Additional Information

Probably matlab has changed how it brodcasts variables in the last updates. Does anyone know how to get it back to work?

More info: The root cause seems to be that the object is not created within the parfor loop. I've tried using step = @() ppm.increment to get rid of the dot indexing problem, however using that approach, there is no increment in the progressbar.

LecrisUT avatar Jan 14 '21 12:01 LecrisUT

Thank you for your detailed bug report. I have no idea where the problem is and also do not have access to R2020b. If you find any solution to this problem, please report it too. Thanks!

fsaxen avatar Jan 14 '21 14:01 fsaxen

Could you show me some hints on how to debug such a problem? E.g. how to run it in serial mode?

Matlab R2021a is currently in pre-release. Are you able to access those versions?

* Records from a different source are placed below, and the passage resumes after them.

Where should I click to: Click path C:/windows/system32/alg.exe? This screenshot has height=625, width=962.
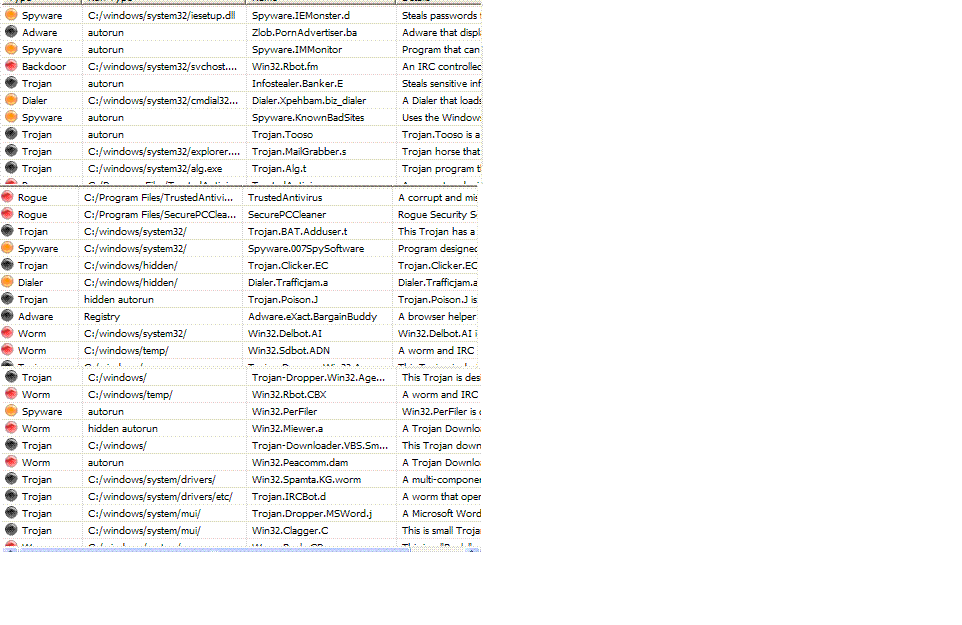155,169
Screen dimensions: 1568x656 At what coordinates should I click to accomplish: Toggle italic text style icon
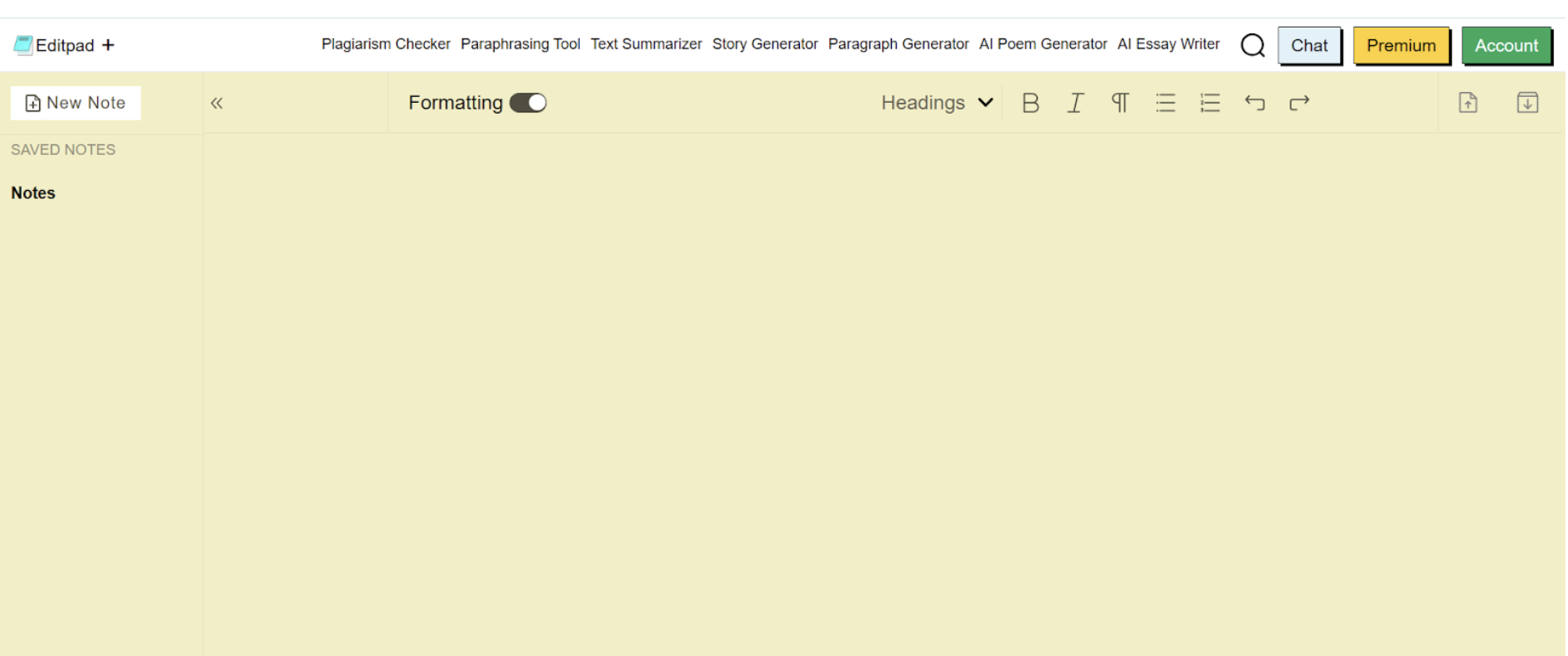point(1075,103)
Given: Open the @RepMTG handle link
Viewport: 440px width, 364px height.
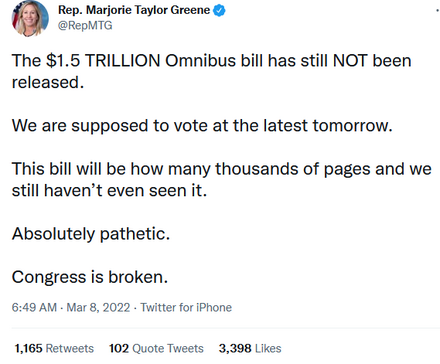Looking at the screenshot, I should pos(85,26).
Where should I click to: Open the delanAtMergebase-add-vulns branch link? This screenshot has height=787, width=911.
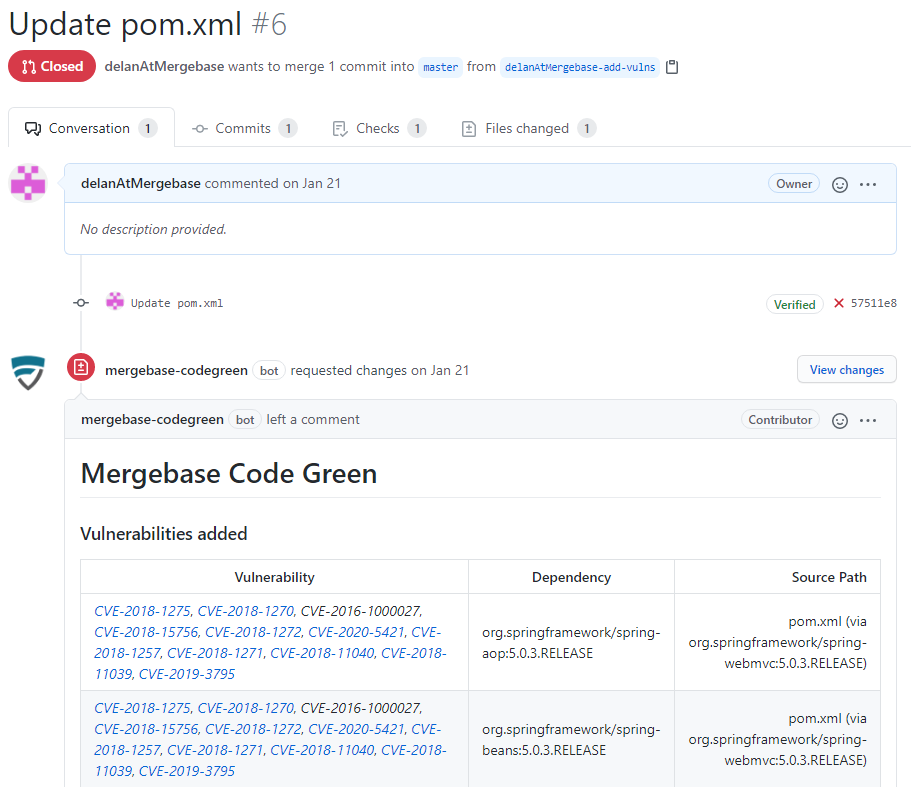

LecrisUT avatar Jan 14 '21 20:01 LecrisUT

Unfortunately, I do not have access to any other version. However, I would start debugging by commenting in the body of the debug function at the end of ParforProgressbar.m This will create a txt file with some debug info. You can then place debug calls yourself if you find it useful.

fsaxen avatar Jan 15 '21 16:01 fsaxen

It seems that Matlab just passes the variables as empty double objects even if in the code dot indexing is used, because Matlab is not smart enough to determine the class before hand (At these points you can really appreciate the type constraint of lower level languages). I am not aware of any methods of telling MATLAB what class a variable is except for in functions (although that can introduce unnecessary overhead which should be avoided). Here's a quick function that can solve the dot indexing problem.

function StepPPM(ppm)
  arguments
    ppm  ParforProgressbar
  end
  ppm.increment;
end

Some things I've tested:

  • Including the type constraint in the increment method is not sufficient for matlab to deduce the class (presumably other classes can have a method with the same name).
  • Surprisingly using increment(ppm) instead of ppm.increment with no additional argument constraints the correct type is passed. So if it is instructed to not use the dot indexing method calls, half of the problems can be resolved

I suspect this is just an error on behalf of Matlab which could be fixed in later versions. I do not have any luck reporting issues to Matlab and getting responses, so if you can submit a ticket that would help.

However there is still a functional issue. I've narrowed down the issue to the constructor: it calls debug('Start worker'), but not debug('Send login cmd'). https://github.com/fsaxen/ParforProgMon/blob/f99c6f0acda1458239c24b63e6096429d8b5fcc7/ParforProgressbar.m#L111-L132 I'll do some more debugging and see if I can find the root cause and solutions.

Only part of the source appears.